EXERCISE OBJECTIVE » Could you return every line of the records below that contains the word "checkbox"?
-- SUPPLIED DATA follows --
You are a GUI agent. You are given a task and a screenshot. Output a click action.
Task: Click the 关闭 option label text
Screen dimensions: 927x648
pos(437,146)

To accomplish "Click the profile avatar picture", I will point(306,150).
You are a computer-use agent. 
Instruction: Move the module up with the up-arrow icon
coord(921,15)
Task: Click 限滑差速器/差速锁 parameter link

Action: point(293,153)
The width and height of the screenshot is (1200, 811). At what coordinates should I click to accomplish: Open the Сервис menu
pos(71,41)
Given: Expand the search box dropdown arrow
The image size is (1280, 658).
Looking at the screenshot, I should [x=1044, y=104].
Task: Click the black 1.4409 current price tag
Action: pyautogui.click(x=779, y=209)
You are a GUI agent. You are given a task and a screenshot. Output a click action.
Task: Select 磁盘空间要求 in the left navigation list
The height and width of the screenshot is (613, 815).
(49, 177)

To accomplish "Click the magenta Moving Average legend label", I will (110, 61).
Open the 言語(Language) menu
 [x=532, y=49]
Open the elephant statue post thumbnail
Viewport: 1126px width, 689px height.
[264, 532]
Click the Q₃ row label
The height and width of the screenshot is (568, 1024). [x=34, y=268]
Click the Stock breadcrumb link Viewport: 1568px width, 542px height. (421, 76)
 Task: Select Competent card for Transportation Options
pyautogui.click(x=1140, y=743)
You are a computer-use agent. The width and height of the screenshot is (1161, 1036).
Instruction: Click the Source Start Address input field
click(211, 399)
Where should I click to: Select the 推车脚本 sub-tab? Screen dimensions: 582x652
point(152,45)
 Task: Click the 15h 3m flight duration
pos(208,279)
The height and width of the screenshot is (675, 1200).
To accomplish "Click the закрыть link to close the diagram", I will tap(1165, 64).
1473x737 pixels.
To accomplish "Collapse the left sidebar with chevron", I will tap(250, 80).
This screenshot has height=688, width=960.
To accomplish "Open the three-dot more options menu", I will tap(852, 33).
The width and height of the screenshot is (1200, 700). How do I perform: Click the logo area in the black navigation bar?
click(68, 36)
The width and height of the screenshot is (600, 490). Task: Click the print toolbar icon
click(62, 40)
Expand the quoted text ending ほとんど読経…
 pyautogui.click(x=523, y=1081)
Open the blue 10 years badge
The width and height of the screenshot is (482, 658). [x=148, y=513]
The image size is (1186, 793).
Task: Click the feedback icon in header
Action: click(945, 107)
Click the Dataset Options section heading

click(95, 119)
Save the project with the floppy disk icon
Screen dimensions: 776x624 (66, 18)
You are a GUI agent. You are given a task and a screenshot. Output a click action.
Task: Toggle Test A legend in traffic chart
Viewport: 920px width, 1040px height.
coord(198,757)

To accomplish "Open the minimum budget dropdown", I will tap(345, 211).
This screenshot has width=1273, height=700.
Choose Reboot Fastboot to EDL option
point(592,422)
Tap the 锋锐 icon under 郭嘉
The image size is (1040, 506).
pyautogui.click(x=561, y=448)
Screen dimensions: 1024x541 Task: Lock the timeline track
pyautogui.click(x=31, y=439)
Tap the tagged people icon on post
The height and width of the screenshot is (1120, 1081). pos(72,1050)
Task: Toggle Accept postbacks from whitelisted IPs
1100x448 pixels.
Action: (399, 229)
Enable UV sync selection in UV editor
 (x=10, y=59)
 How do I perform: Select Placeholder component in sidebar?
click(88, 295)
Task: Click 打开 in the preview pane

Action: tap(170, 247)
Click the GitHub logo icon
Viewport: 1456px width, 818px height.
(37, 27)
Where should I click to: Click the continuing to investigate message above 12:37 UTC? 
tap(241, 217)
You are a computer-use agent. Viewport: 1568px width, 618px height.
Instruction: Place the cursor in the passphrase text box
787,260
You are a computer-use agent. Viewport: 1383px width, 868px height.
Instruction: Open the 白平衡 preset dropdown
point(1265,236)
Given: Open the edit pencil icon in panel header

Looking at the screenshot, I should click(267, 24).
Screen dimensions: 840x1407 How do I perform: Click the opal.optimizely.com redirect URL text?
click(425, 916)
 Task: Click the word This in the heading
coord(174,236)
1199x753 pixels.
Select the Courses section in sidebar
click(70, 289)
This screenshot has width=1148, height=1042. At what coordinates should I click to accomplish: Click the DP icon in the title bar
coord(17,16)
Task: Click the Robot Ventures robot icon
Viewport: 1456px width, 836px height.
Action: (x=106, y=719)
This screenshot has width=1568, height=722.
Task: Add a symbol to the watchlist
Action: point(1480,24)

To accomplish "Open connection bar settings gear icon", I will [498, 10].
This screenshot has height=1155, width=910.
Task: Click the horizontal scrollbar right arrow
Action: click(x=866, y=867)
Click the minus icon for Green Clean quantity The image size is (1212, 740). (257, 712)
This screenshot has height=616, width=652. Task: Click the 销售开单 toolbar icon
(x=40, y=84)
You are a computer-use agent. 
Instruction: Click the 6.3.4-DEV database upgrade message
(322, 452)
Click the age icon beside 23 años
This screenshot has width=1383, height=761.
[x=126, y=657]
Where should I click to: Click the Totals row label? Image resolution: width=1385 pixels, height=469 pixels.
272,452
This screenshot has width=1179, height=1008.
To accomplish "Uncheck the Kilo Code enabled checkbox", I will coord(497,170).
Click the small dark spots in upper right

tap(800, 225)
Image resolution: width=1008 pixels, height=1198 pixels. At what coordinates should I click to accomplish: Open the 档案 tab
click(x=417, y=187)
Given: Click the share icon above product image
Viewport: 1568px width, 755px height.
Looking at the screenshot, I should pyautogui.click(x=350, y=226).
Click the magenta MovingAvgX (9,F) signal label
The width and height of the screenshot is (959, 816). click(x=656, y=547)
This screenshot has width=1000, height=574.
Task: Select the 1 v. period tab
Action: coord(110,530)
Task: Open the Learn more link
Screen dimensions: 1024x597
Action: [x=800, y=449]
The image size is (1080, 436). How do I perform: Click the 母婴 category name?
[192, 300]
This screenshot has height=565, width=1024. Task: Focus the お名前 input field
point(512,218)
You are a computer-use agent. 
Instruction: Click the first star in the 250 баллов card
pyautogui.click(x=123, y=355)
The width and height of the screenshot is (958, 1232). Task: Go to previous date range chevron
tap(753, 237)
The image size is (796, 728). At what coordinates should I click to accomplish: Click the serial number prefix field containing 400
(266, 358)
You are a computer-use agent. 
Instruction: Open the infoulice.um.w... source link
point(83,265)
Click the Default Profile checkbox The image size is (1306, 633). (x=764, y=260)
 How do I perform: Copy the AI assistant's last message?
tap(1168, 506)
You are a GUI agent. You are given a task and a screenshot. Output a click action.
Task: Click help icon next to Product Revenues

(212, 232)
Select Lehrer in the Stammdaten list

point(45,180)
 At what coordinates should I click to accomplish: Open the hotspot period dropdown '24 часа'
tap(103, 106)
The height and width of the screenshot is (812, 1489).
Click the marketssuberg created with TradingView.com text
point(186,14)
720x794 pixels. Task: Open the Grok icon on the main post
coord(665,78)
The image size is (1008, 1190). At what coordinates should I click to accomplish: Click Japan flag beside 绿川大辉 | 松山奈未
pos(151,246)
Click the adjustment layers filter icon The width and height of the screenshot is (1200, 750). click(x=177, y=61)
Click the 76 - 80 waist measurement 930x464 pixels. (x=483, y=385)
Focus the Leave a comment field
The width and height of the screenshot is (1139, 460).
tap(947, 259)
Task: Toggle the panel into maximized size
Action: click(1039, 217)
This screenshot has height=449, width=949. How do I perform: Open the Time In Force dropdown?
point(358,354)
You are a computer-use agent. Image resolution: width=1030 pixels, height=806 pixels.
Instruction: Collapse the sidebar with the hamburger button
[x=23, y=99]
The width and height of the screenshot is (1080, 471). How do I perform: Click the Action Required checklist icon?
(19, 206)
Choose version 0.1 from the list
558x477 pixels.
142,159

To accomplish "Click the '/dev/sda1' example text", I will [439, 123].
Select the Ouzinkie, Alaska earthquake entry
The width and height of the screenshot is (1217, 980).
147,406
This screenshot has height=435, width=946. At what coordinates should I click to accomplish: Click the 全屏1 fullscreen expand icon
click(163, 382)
-- SUPPLIED DATA concluded --
RESPONSE TO THIS EXERCISE »
To accomplish "Uncheck the Kilo Code enabled checkbox", I will coord(497,170).
Click the Default Profile checkbox The image size is (1306, 633). (x=764, y=260)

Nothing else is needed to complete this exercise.